● Your goal: Should an entry contain an image, leave the image out and repeat the entry's text exactly.

[Recorded data]

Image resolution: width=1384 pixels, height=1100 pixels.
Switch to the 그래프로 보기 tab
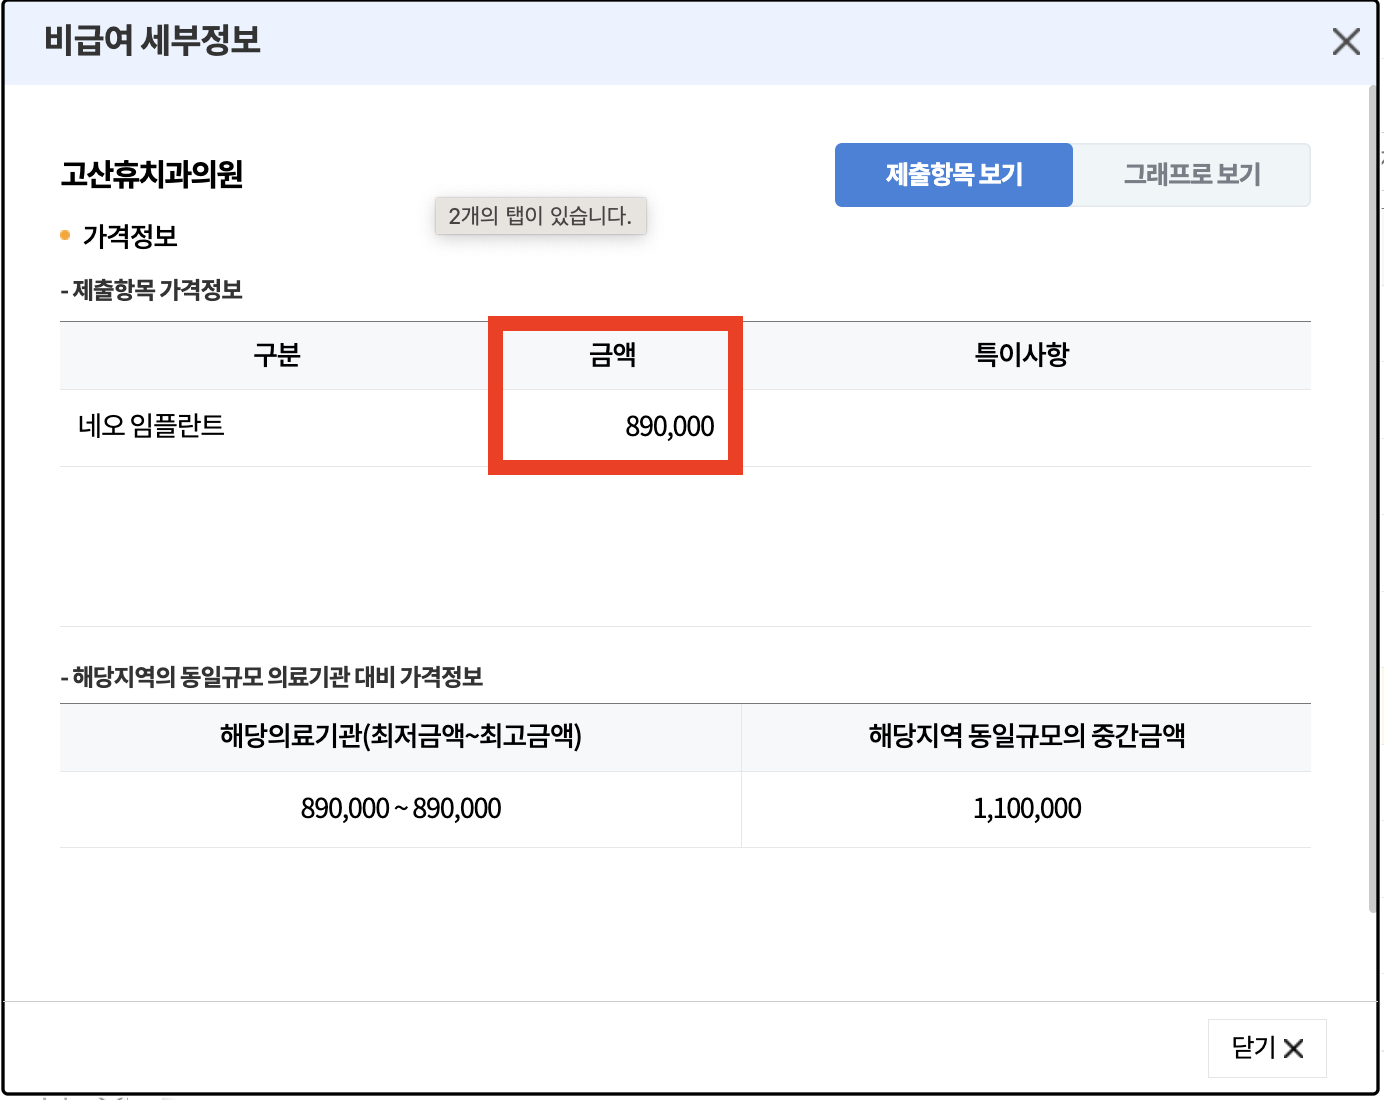(1192, 174)
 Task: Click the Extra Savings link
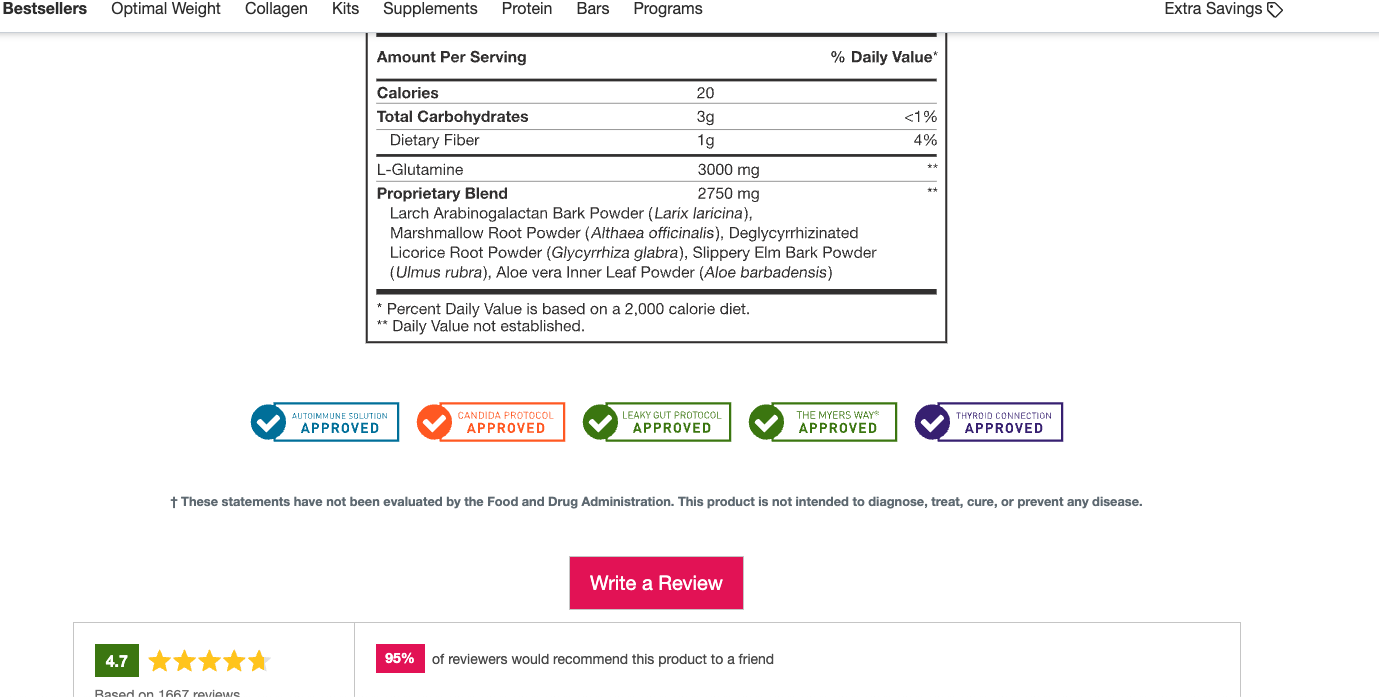[1213, 9]
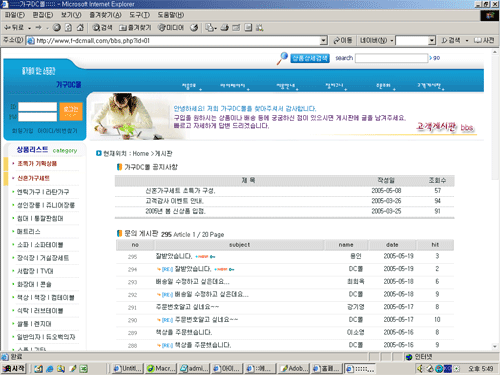The width and height of the screenshot is (500, 375).
Task: Open the 도구(T) menu
Action: (139, 15)
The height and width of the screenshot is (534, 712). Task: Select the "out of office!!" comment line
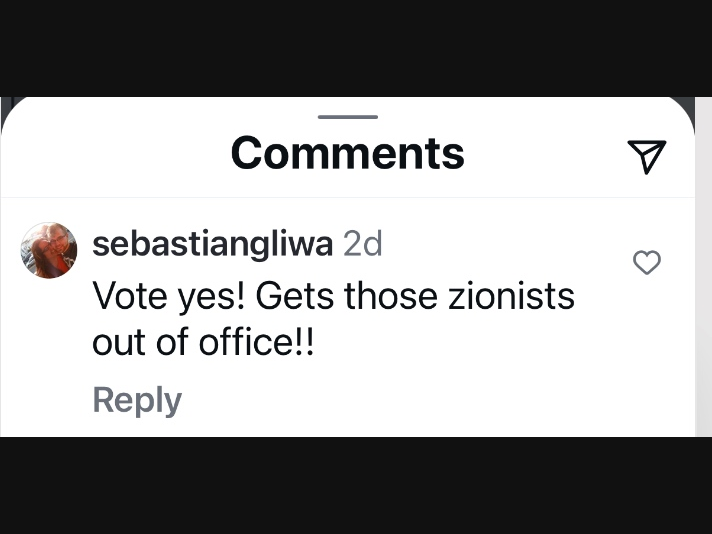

● Response:
Image resolution: width=1384 pixels, height=1100 pixels.
Switch to the 그래프로 보기 tab
(1192, 174)
 Task: Click the Extra Savings link
[1213, 9]
The width and height of the screenshot is (500, 375).
Task: Open the 도구(T) menu
Action: (139, 15)
The height and width of the screenshot is (534, 712). Task: Select the "out of office!!" comment line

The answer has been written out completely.